» **AVAILABLE DATA**
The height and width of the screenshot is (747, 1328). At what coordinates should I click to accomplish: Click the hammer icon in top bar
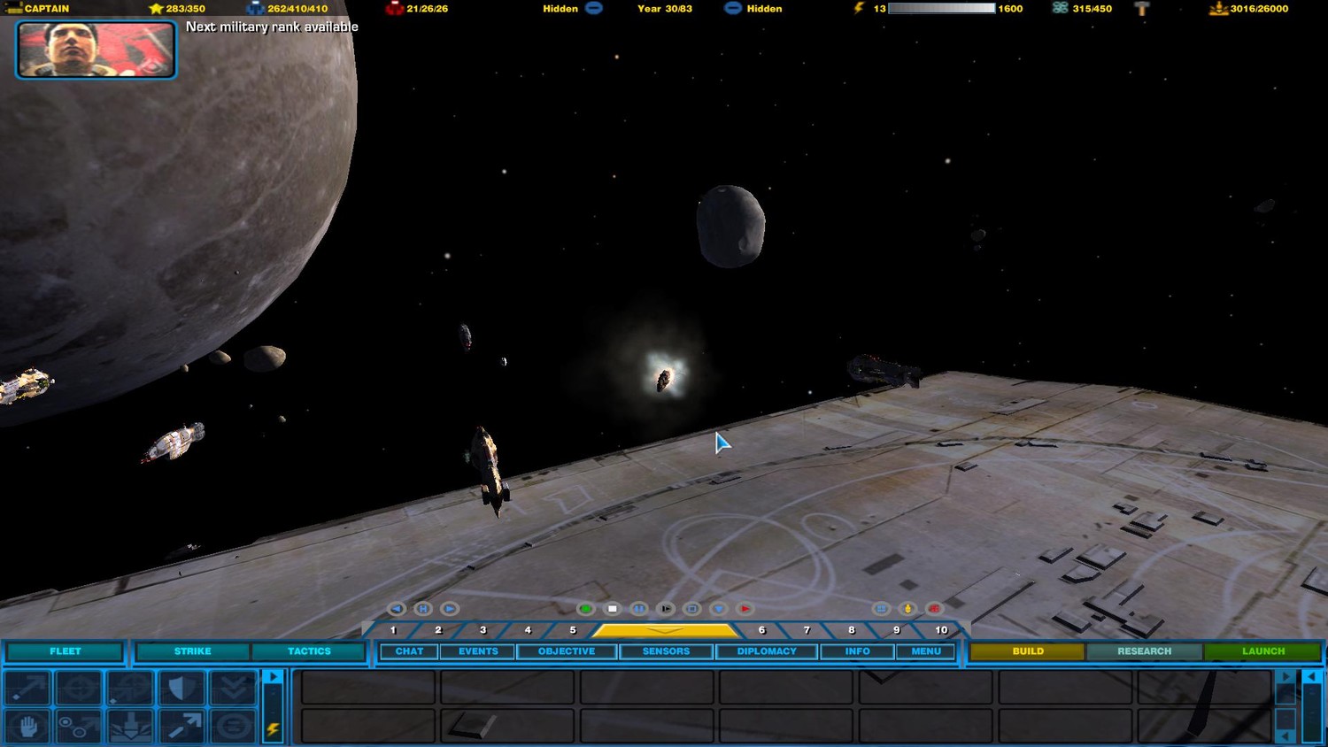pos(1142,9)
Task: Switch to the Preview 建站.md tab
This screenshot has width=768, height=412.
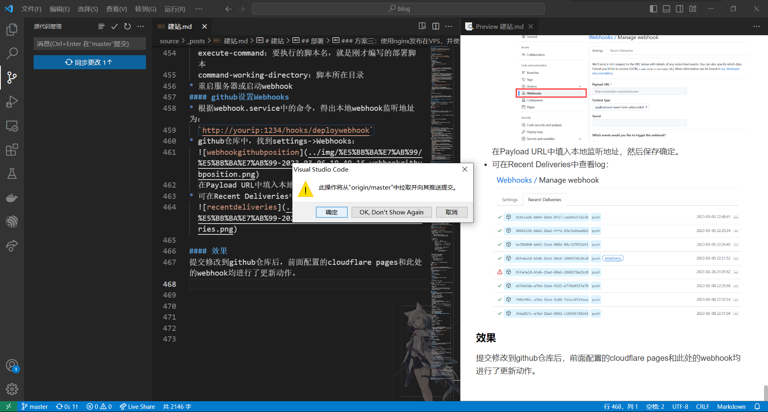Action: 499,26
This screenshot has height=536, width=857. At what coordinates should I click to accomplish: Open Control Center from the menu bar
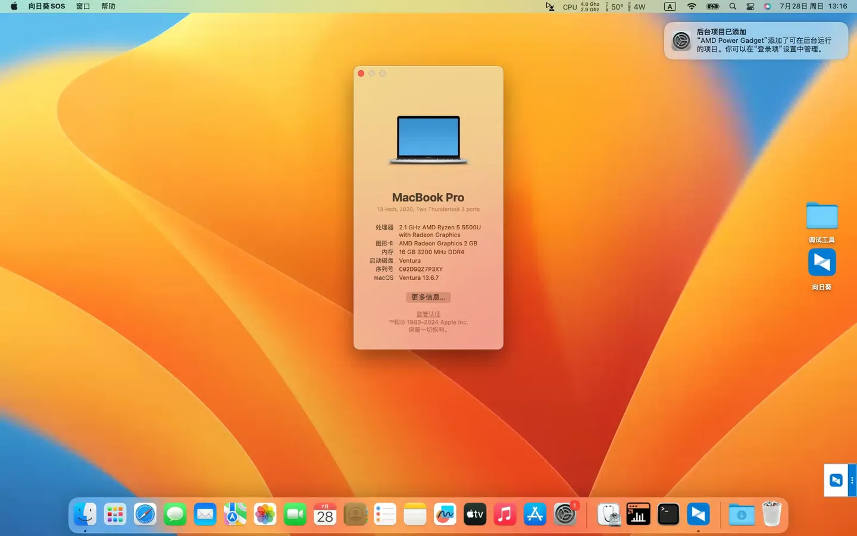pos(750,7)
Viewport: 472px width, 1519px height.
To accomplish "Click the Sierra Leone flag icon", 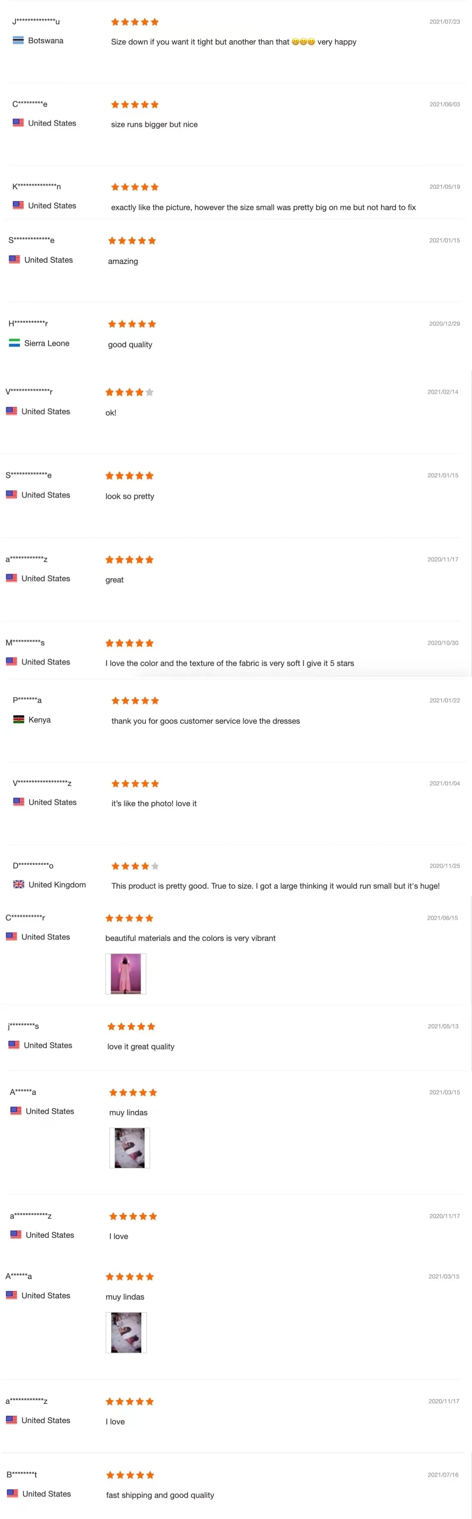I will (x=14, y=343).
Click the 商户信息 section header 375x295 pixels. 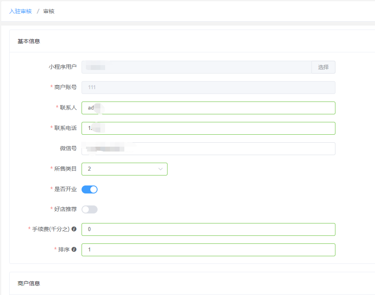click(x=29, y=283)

---

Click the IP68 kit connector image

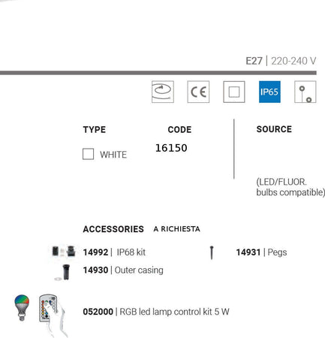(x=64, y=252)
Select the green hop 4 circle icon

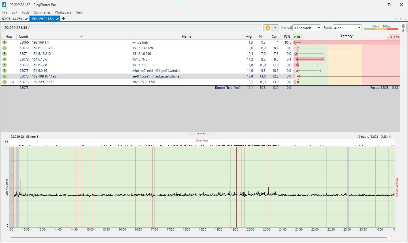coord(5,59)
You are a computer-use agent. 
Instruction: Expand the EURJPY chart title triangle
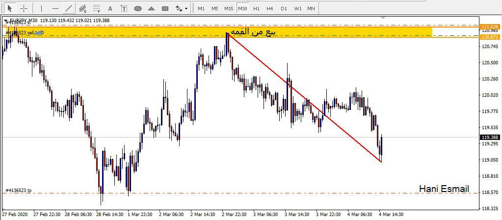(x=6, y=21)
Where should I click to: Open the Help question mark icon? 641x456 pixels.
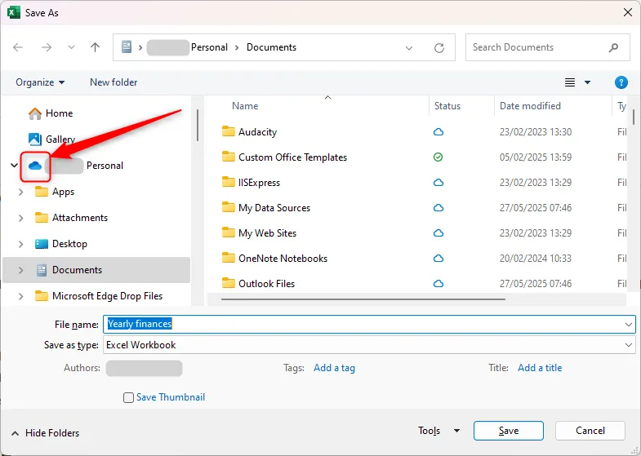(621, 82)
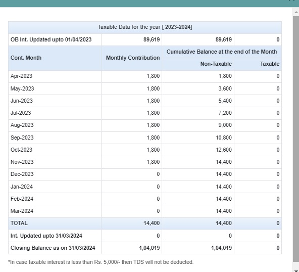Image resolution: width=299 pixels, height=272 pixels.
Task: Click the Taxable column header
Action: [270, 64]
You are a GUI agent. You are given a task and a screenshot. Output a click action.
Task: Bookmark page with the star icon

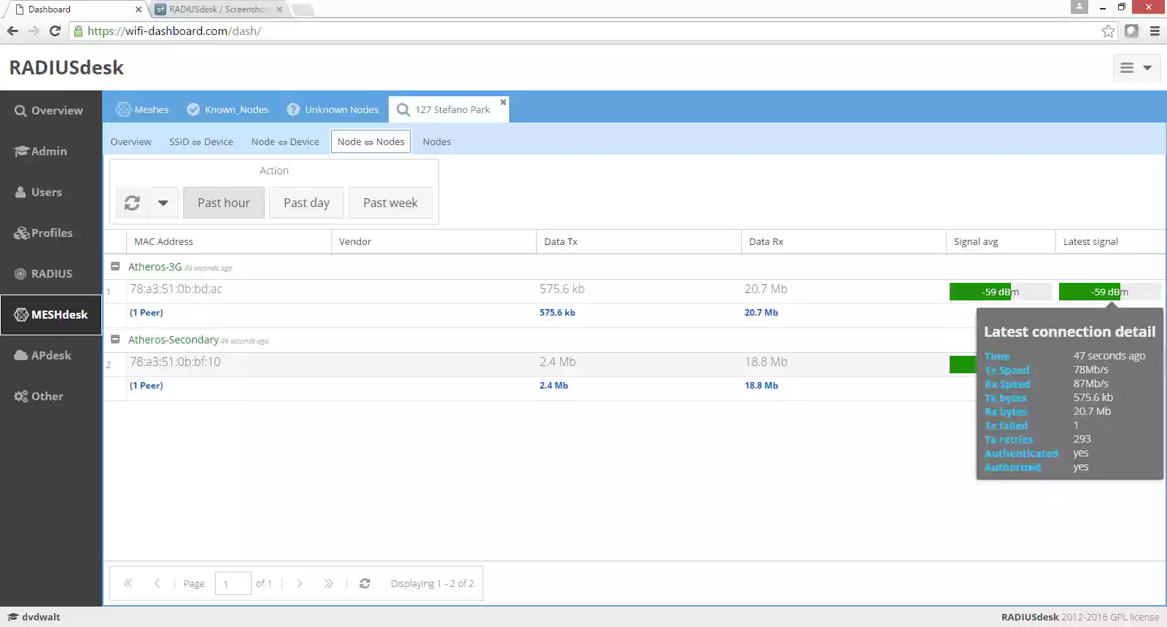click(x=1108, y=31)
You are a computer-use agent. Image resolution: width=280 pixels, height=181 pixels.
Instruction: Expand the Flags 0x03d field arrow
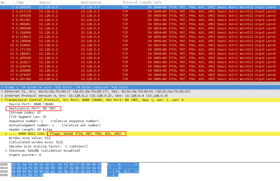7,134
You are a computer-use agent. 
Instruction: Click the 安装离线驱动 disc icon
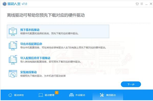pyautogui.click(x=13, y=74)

* * *

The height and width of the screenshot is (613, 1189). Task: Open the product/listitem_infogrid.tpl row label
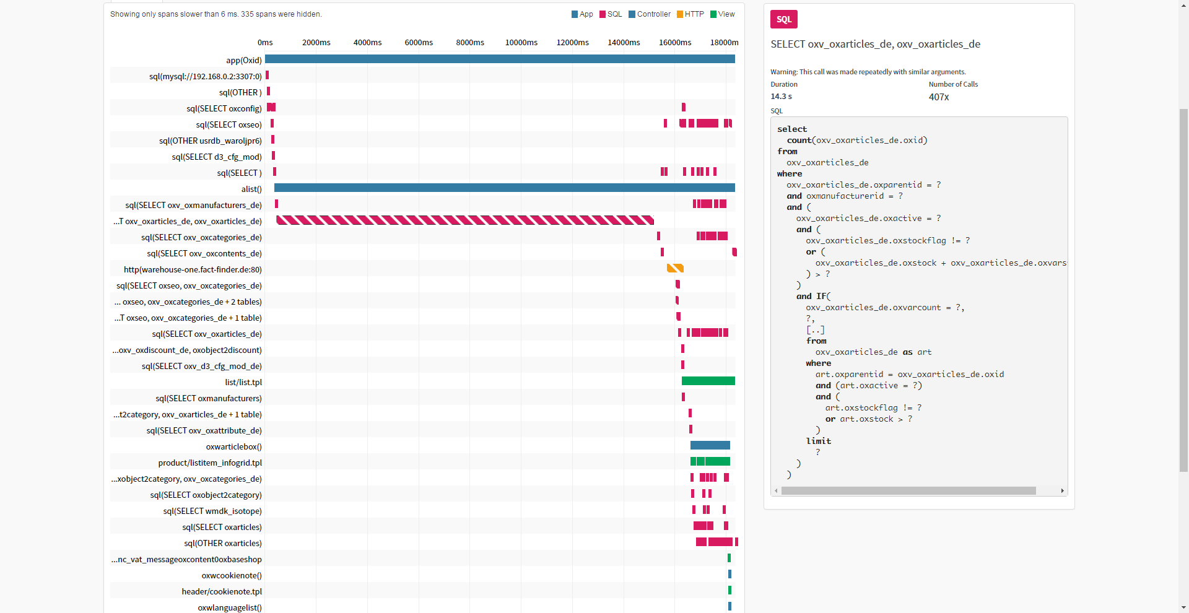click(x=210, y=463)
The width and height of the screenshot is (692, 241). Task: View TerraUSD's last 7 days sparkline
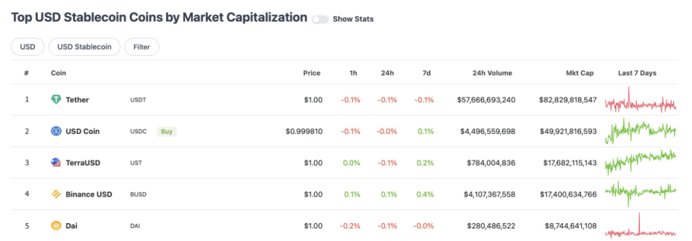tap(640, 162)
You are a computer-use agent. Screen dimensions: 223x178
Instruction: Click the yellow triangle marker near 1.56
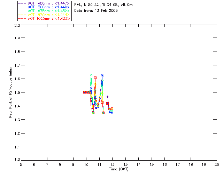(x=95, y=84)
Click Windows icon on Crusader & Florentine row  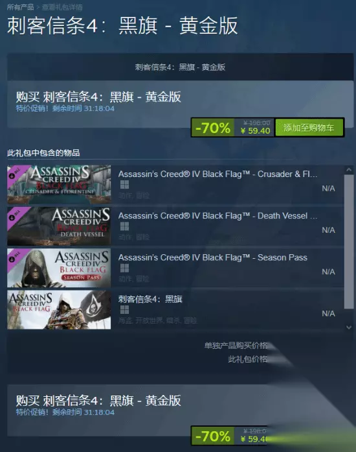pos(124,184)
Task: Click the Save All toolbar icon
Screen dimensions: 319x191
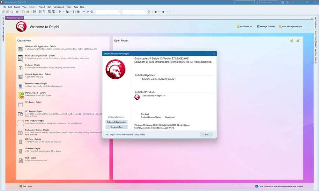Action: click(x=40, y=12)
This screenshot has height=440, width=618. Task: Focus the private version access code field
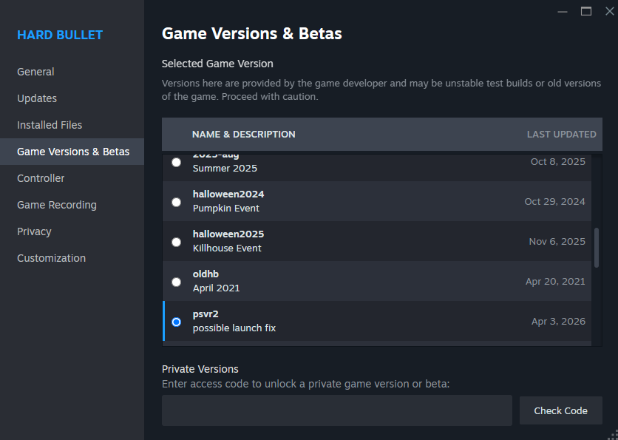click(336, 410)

» **AIM OF THE TASK**
Look through the entries above; copy each line where the string "agent" appears.

» **EXERCISE RESULT**
You are a computer-use agent. 
You are a GUI agent. You are given a task and a screenshot. Output a click action.
You are a computer-use agent. Image resolution: width=280 pixels, height=181 pixels.
You are a computer-use agent. 
You are a computer-use agent. Screen dimensions: 223x178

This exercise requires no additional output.